EXERCISE 1:
In the deployment notes below, why does the RAG service in the two-machine split point at the Pi?
EXERCISE 2:
Pick up the deployment notes below after their last line and continue them in the same style.

D — Two-machine split

AI on a beefier desktop, archive on the Pi (pattern C). The RAG service points at the Pi for ZIM access.

Same compose, different env vars (KIWIX_HOST=pi.local).
LAN-only. Still default-local from the AI side.
See docs/deployment/split.md.

Storage layout (per machine)

/var/lib/allarkive/
├── zim/                 # ZIM files (large, slow disk OK)
├── index/               # RAG vector index (smaller, fast disk preferred)
├── models/              # Ollama model store
└── data/                # Open WebUI sqlite + user prefs

On Pis, this lives on the USB SSD, mounted at /mnt/ssd/allarkive. SD cards are for OS only.

Network topology

Default (single laptop)

All services bound to 127.0.0.1. Browser hits localhost:8080. Nothing on the LAN, nothing on the internet.

LAN access (opt-in)

Bind the landing page to 0.0.0.0, put it behind a reverse proxy (Caddy or nginx), require auth. Documented in docs/deployment/lan-access.md. Not a default.

Internet access (strongly discouraged for v0.1)

Out of scope. Documented as "here is what would need to be true; we don't recommend it yet."

Pinning and reproducibility

Image tags: pin every Docker image to a digest (@sha256:...), not a tag. Renovate/Dependabot bump them.
Models: pin to a specific Ollama model tag and document the SHA. Don't auto-update on user machines.

DATA EXCERPT:
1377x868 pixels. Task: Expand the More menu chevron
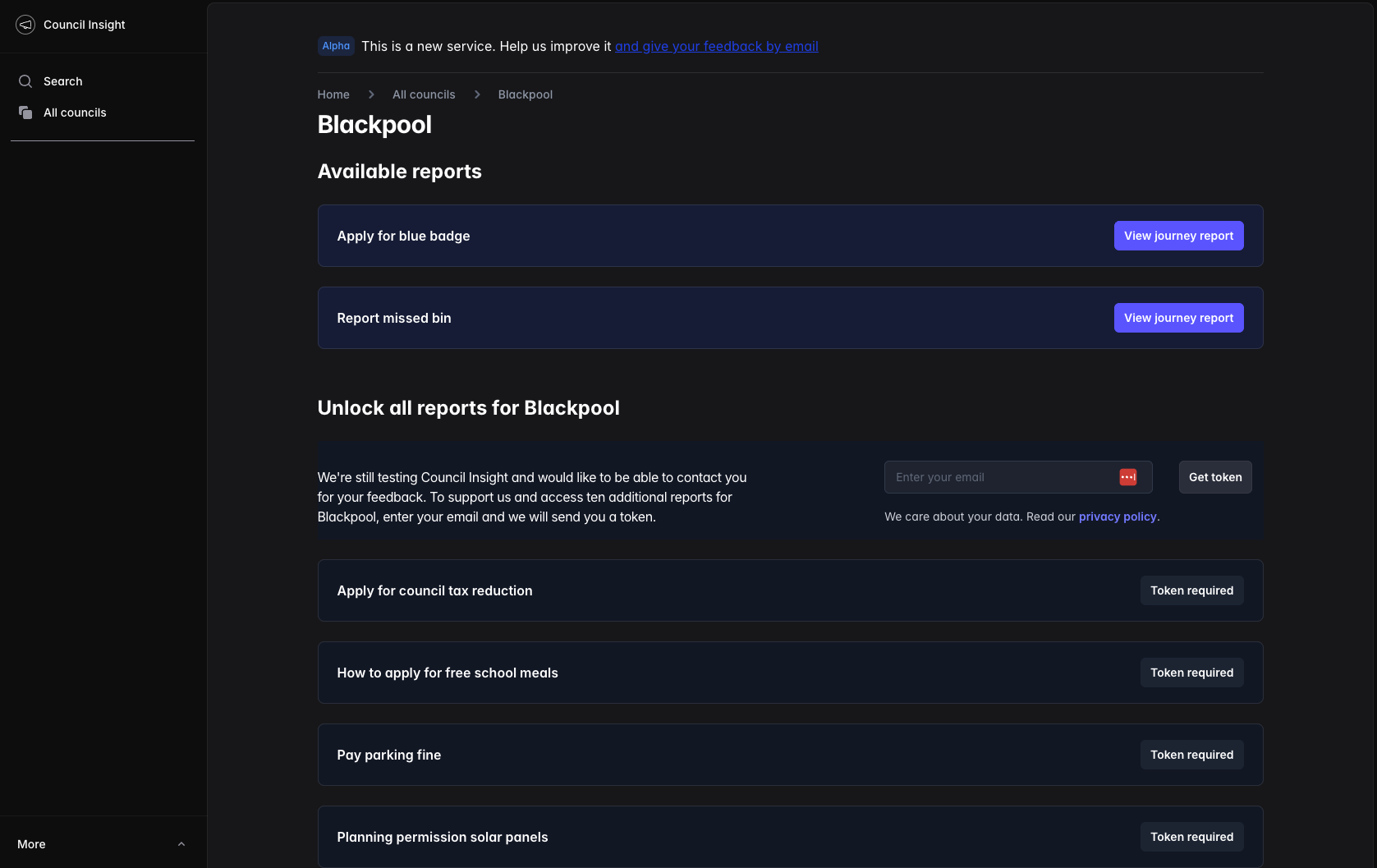(x=181, y=844)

TASK ANSWER 1:
In this setup, the AI runs on a more powerful desktop and the archive sits on the Pi. The RAG service needs the ZIM files, so it points at the Pi for ZIM access.

TASK ANSWER 2:
ZIMs: every bundle manifest pins the upstream URL and SHA-256.
Scripts: shellcheck-clean, version-pinned tools (apt install -y kiwix-tools=2.x.y etc.).

What's deliberately out of scope for v0.1

See ROADMAP.md for full list. Headlines:

No clustering, no replication.
No mesh / serverless transport.
No phone apps.
No specialised bundles for medical or agricultural use.
No hardened/airgap-only build target.
No telemetry. Ever.

Decisions made in Milestone 4

Vector DB: sqlite-vec. Embedded SQLite extension — no extra service, no daemon, no port. Index lives at $ALLARKIVE_DATA_DIR/index/index.db.
Embedding model: nomic-embed-text via Ollama (768 dimensions). Pulled alongside the chat model by bootstrap.sh. Runs fully offline once downloaded. Indexing is the slowest part of bootstrap: every ZIM chunk is embedded through Ollama, which on CPU runs at roughly 5–15 chunks/sec. For the balanced bundle this is several hours; the indexer is resumable and idempotent, so it's intended to run in the background after bootstrap returns. Kiwix browsing works immediately; RAG answers improve as index coverage grows.
RAG integration with Open WebUI: the RAG service exposes an OpenAI-compatible API on port 8000. Open WebUI is configured via OPENAI_API_BASE_URLS to show allarkive-rag as a selectable model alongside native Ollama models.
Citation format: [N] inline markers in the model response are rewritten by the RAG service to Markdown links pointing at http://127.0.0.1:8081/{zim_name}/{article_path}.

Decisions to revisit in v0.2+

These are not commitments, just things we noted while building v0.1:

Embedding model: nomic-embed-text is the v0.1 default; better recall vs. speed tradeoffs exist (e.g. mxbai-embed-large, all-minilm).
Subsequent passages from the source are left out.